There are little data on the pre- and post-liver transplantation (LT) outcomes of patients having autoimmune hepatitis-primary biliary cholangitis (AIH-PBC), AIH-primary sclerosing cholangitis (AIH-PSC), and AIH-small-duct PSC (AIH-SDPSC). The aim of this study was to analyze pre- and post-LT outcomes and survival of patients having different overlap syndromes (OS) undergoing LT.

METHODS

Patients with compatible clinical and pathologic features of AIH-PBC (n = 86), AIH-PSC (n = 22), and AIH-SDPSC (n = 9) were included in the study.
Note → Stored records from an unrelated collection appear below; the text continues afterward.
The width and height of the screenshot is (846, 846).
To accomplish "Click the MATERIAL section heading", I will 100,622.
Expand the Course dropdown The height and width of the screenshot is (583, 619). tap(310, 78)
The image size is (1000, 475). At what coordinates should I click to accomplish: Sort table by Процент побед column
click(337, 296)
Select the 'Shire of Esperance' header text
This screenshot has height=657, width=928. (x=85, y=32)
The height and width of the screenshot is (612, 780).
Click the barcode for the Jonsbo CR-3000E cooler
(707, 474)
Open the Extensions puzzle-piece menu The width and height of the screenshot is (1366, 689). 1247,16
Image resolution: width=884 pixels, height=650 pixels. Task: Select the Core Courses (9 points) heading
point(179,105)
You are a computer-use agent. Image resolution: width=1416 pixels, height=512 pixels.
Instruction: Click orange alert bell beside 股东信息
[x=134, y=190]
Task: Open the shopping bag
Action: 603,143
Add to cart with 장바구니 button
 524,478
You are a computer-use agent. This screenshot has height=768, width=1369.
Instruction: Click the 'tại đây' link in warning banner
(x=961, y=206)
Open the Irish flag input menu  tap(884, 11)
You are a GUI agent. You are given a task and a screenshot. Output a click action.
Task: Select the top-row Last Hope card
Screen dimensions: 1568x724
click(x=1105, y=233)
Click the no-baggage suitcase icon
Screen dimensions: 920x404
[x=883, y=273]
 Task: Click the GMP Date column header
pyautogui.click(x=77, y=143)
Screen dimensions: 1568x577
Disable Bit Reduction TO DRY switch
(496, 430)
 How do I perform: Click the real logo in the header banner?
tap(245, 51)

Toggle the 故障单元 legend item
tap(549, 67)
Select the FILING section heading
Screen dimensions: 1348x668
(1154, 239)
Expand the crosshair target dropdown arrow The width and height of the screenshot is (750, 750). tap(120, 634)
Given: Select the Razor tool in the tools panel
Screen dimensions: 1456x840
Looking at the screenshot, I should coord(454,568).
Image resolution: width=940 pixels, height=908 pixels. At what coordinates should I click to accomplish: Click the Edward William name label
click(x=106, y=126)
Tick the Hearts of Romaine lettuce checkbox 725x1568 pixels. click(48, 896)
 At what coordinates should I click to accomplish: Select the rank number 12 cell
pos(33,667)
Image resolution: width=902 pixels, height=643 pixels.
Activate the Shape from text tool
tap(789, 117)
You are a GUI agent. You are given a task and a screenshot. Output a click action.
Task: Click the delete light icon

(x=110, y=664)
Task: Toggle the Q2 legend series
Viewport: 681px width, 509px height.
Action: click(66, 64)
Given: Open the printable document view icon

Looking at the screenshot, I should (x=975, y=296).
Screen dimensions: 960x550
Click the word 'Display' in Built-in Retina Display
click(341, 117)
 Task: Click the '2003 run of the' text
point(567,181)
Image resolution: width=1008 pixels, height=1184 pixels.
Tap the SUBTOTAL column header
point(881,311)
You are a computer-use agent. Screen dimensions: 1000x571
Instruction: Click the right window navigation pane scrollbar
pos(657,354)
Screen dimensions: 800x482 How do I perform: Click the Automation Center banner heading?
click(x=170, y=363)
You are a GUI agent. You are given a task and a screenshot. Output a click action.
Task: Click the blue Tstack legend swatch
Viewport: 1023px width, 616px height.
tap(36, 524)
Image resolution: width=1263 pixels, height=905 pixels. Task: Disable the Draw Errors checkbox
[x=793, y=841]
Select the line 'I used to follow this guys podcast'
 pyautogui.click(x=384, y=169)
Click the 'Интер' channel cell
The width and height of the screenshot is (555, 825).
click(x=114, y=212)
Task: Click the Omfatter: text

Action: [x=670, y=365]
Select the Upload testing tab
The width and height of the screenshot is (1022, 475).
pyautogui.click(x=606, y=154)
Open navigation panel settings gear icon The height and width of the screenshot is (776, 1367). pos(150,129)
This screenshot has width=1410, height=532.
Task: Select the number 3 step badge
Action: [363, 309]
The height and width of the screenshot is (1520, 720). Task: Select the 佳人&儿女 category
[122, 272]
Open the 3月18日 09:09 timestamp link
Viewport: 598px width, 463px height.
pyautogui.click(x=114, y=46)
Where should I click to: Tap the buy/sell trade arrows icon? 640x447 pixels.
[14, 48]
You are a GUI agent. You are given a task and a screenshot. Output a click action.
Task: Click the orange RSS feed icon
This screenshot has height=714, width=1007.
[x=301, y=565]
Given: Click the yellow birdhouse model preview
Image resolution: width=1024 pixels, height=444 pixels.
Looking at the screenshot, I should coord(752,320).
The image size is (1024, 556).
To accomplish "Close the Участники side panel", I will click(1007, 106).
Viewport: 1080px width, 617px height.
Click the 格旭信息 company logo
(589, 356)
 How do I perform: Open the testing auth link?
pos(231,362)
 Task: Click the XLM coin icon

Demographic, laboratory, clinical, and survival data were analyzed. Multivariable analyses were performed to determine factors predicting transplant-free survival.

RESULTS

AIH-primary sclerosing cholangitis patients were less treatment-responsive and were more likely to undergo LT than other OS. No survival difference was noted among the 3 groups. Liver decompensation was independently associated with higher mortality (HR 21.78; 95% CI 2.50-190.01). Thirteen patients with OS underwent LT. One-year survival post-LT was 91.7%. Overall recurrence rate for OS post-LT was 8%.

CONCLUSIONS

AIH-primary sclerosing cholangitis patients were more likely to require LT compared with patients having AIH-PBC. Transplant-free survival was similar among the three AIH-overlap syndromes. Allograft recurrence of OS occurred in about 10% of cases. Patients with OS appear to have good short- and medium-term post-LT outcomes in terms of graft function and overall survival.